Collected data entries

Start of Block

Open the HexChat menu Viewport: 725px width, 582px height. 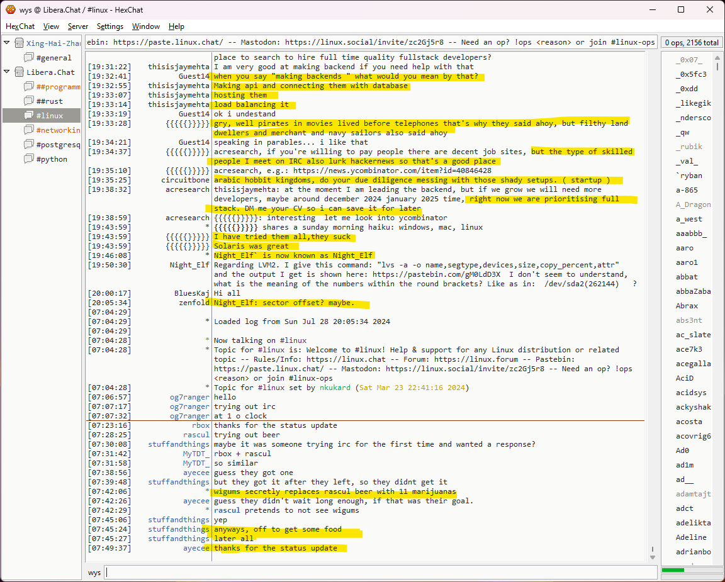click(20, 26)
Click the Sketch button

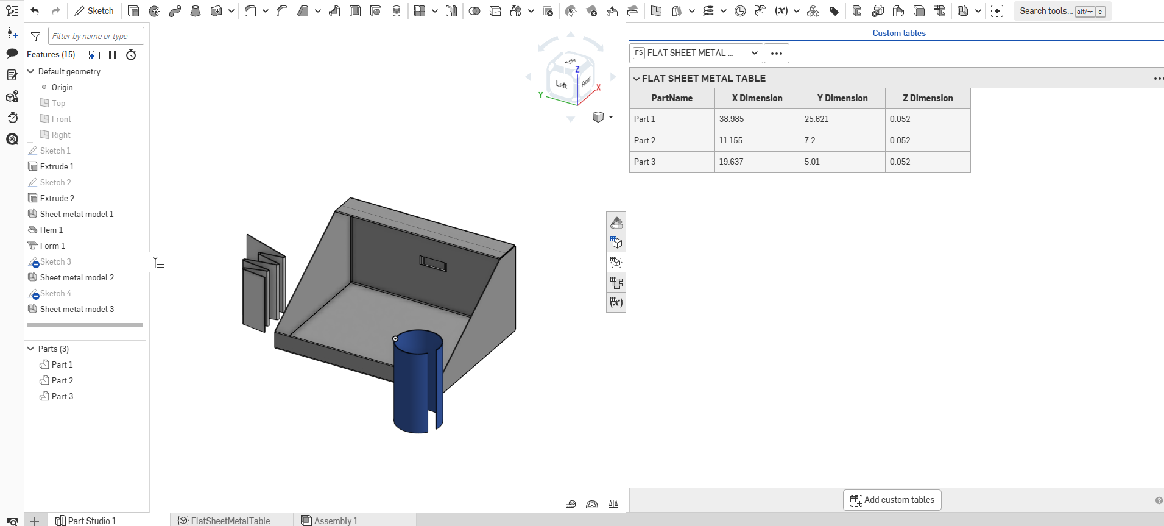click(94, 11)
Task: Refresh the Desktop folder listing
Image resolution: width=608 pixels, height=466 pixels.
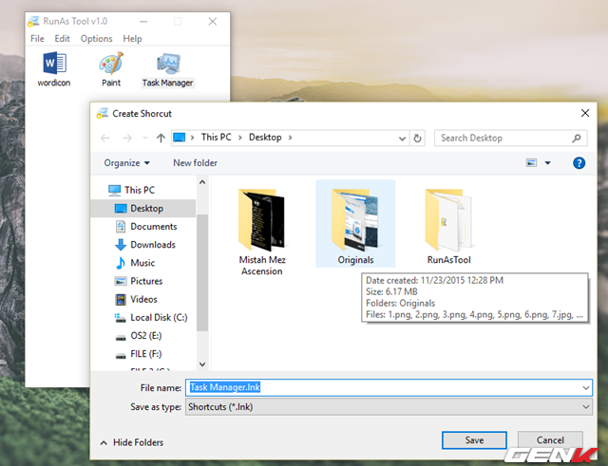Action: pos(418,138)
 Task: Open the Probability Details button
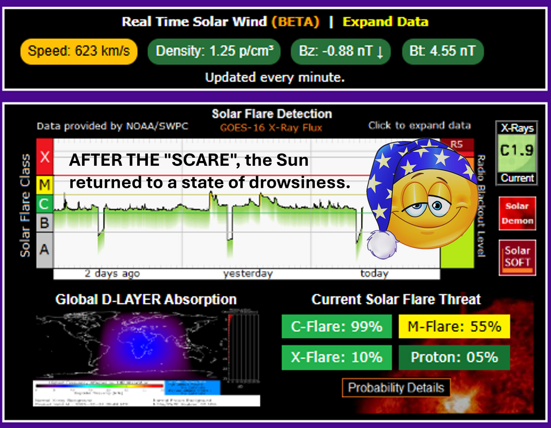pyautogui.click(x=396, y=388)
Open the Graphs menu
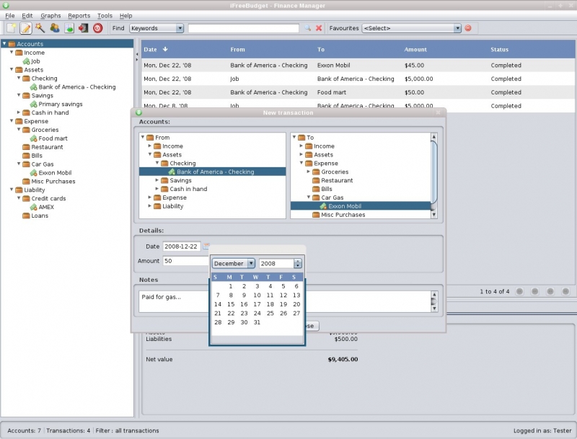Image resolution: width=577 pixels, height=439 pixels. (50, 15)
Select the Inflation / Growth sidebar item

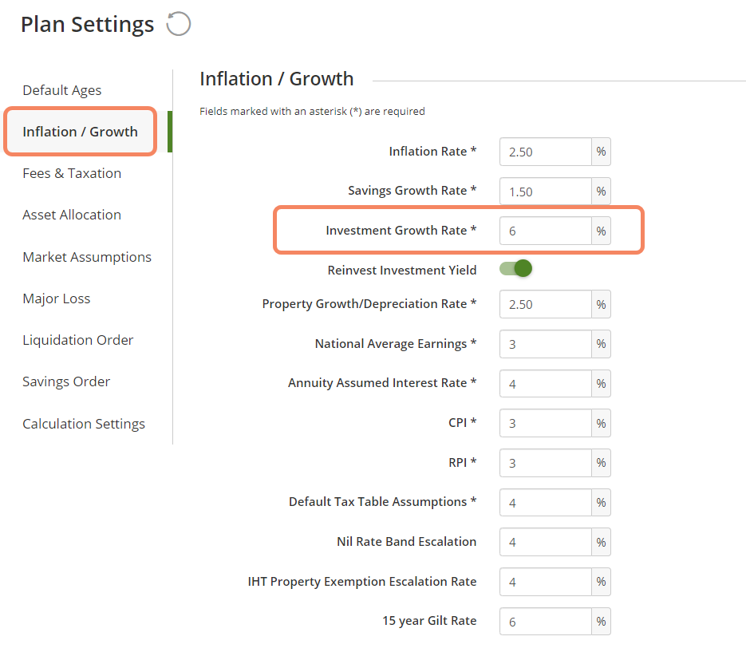click(x=80, y=132)
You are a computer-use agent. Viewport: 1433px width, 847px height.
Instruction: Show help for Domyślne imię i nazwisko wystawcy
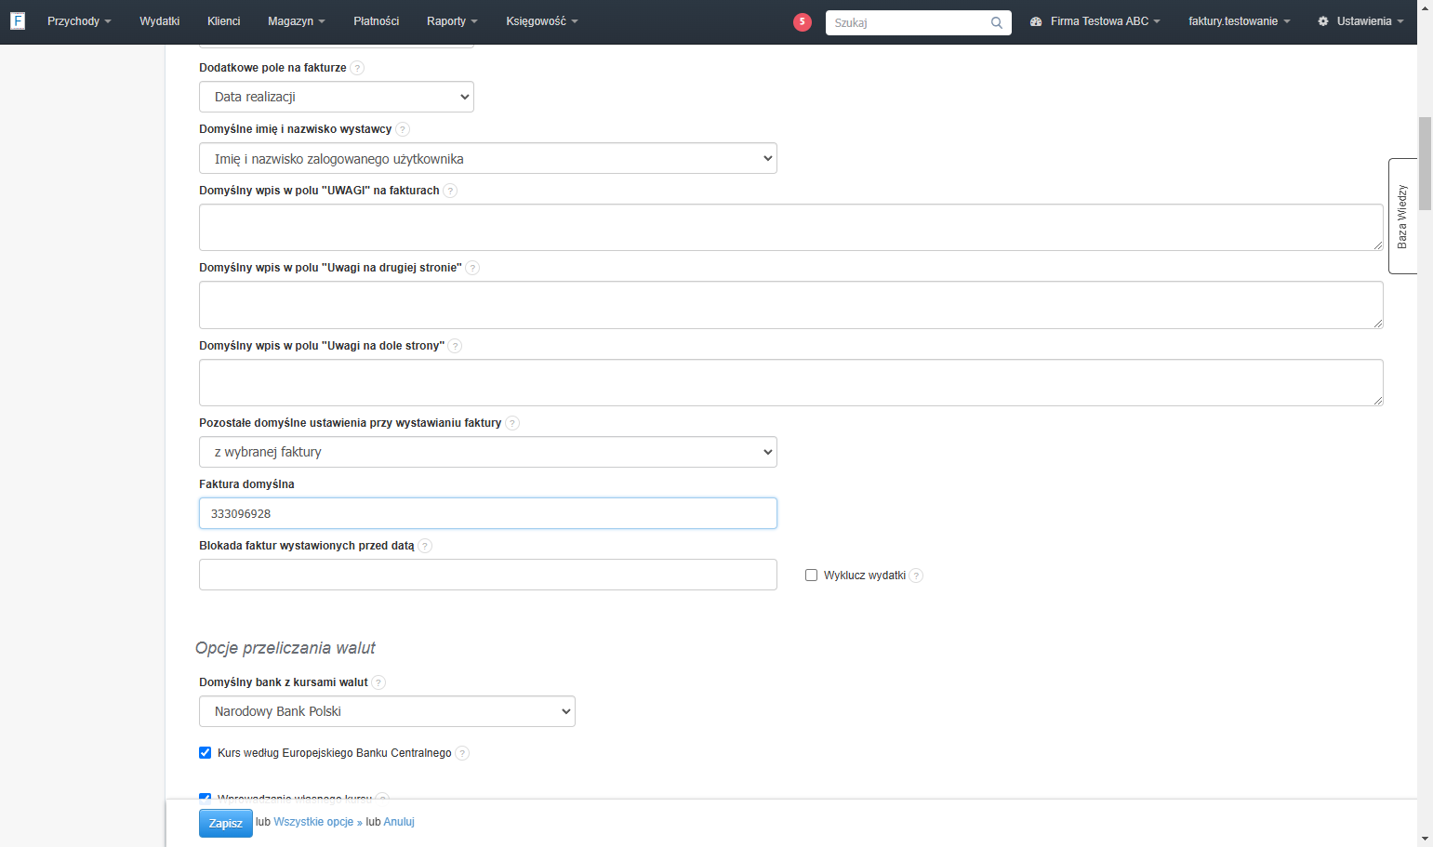pos(403,129)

End of Block

* **TASK TO COMPLETE**
Could you write out, word for word, the lines from the one containing "Instruction: Show help" through the last line of the records, leaving out the pictures?

* **RESPONSE TO THE EXERCISE**
Instruction: Show help for Domyślne imię i nazwisko wystawcy
pos(403,129)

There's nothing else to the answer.